[EXERCISE REQUIREMENTS]:
Repeat all the records, precisely as given.

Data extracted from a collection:
┏━━

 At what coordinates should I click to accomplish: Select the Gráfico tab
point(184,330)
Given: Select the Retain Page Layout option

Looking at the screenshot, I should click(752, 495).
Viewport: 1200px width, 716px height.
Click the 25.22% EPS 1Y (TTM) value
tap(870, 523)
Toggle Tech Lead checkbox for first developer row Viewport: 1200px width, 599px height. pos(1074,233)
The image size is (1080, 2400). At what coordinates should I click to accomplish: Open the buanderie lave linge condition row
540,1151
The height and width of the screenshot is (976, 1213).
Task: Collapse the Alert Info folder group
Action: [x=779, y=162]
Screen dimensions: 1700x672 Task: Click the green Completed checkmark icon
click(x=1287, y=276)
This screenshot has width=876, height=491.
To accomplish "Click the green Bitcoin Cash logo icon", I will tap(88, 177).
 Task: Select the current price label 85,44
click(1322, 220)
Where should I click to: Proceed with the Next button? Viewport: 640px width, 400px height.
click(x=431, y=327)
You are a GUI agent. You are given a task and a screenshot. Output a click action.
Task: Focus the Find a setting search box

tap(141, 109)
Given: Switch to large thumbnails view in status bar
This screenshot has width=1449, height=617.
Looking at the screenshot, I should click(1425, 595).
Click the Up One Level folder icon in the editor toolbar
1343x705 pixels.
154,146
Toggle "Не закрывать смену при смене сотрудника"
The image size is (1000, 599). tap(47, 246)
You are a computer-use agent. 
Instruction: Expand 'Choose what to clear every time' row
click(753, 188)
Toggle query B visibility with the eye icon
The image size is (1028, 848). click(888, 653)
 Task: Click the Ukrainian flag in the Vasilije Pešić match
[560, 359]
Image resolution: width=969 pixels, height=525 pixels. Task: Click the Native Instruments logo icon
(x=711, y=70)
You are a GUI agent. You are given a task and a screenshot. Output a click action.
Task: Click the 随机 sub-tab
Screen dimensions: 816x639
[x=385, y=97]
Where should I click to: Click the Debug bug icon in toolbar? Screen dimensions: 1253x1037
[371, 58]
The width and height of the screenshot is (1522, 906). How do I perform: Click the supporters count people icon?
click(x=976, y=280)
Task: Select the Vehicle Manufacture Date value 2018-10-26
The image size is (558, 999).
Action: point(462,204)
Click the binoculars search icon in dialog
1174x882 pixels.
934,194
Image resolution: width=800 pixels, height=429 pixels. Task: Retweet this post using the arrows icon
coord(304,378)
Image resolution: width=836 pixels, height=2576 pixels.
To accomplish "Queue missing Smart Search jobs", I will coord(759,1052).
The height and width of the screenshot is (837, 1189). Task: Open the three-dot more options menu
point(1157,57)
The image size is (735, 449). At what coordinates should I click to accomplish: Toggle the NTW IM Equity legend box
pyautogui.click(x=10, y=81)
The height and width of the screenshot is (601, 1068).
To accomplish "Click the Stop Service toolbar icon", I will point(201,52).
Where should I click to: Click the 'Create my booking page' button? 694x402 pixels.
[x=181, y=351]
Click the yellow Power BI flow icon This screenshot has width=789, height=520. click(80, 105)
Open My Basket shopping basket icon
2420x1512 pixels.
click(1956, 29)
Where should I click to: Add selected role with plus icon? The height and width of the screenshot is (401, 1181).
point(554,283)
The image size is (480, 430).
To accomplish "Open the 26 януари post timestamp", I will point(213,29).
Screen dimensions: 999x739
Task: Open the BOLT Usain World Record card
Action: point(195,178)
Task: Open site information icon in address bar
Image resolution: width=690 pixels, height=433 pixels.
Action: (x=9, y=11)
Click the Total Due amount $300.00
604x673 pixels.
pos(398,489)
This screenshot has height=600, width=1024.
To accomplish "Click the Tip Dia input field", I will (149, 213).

┗━━

[SOLUTION FOR THIS EXERCISE]:
 At what coordinates should I click to accomplish: Select the Gráfico tab
point(184,330)
Given: Select the Retain Page Layout option

Looking at the screenshot, I should click(752, 495).
Viewport: 1200px width, 716px height.
Click the 25.22% EPS 1Y (TTM) value
tap(870, 523)
Toggle Tech Lead checkbox for first developer row Viewport: 1200px width, 599px height. pos(1074,233)
The image size is (1080, 2400). At what coordinates should I click to accomplish: Open the buanderie lave linge condition row
540,1151
The height and width of the screenshot is (976, 1213).
Task: Collapse the Alert Info folder group
Action: [x=779, y=162]
Screen dimensions: 1700x672 Task: Click the green Completed checkmark icon
click(x=1287, y=276)
This screenshot has width=876, height=491.
To accomplish "Click the green Bitcoin Cash logo icon", I will tap(88, 177).
 Task: Select the current price label 85,44
click(1322, 220)
Where should I click to: Proceed with the Next button? Viewport: 640px width, 400px height.
click(x=431, y=327)
You are a GUI agent. You are given a task and a screenshot. Output a click action.
Task: Focus the Find a setting search box

tap(141, 109)
Given: Switch to large thumbnails view in status bar
This screenshot has width=1449, height=617.
Looking at the screenshot, I should click(1425, 595).
Click the Up One Level folder icon in the editor toolbar
1343x705 pixels.
154,146
Toggle "Не закрывать смену при смене сотрудника"
The image size is (1000, 599). tap(47, 246)
You are a computer-use agent. 
Instruction: Expand 'Choose what to clear every time' row
click(753, 188)
Toggle query B visibility with the eye icon
The image size is (1028, 848). click(888, 653)
 Task: Click the Ukrainian flag in the Vasilije Pešić match
[560, 359]
Image resolution: width=969 pixels, height=525 pixels. Task: Click the Native Instruments logo icon
(x=711, y=70)
You are a GUI agent. You are given a task and a screenshot. Output a click action.
Task: Click the 随机 sub-tab
Screen dimensions: 816x639
[x=385, y=97]
Where should I click to: Click the Debug bug icon in toolbar? Screen dimensions: 1253x1037
[371, 58]
The width and height of the screenshot is (1522, 906). How do I perform: Click the supporters count people icon?
click(x=976, y=280)
Task: Select the Vehicle Manufacture Date value 2018-10-26
The image size is (558, 999).
Action: point(462,204)
Click the binoculars search icon in dialog
1174x882 pixels.
934,194
Image resolution: width=800 pixels, height=429 pixels. Task: Retweet this post using the arrows icon
coord(304,378)
Image resolution: width=836 pixels, height=2576 pixels.
To accomplish "Queue missing Smart Search jobs", I will coord(759,1052).
The height and width of the screenshot is (837, 1189). Task: Open the three-dot more options menu
point(1157,57)
The image size is (735, 449). At what coordinates should I click to accomplish: Toggle the NTW IM Equity legend box
pyautogui.click(x=10, y=81)
The height and width of the screenshot is (601, 1068).
To accomplish "Click the Stop Service toolbar icon", I will point(201,52).
Where should I click to: Click the 'Create my booking page' button? 694x402 pixels.
[x=181, y=351]
Click the yellow Power BI flow icon This screenshot has width=789, height=520. click(80, 105)
Open My Basket shopping basket icon
2420x1512 pixels.
click(1956, 29)
Where should I click to: Add selected role with plus icon? The height and width of the screenshot is (401, 1181).
point(554,283)
The image size is (480, 430).
To accomplish "Open the 26 януари post timestamp", I will point(213,29).
Screen dimensions: 999x739
Task: Open the BOLT Usain World Record card
Action: point(195,178)
Task: Open site information icon in address bar
Image resolution: width=690 pixels, height=433 pixels.
Action: (x=9, y=11)
Click the Total Due amount $300.00
604x673 pixels.
pos(398,489)
This screenshot has height=600, width=1024.
To accomplish "Click the Tip Dia input field", I will (149, 213).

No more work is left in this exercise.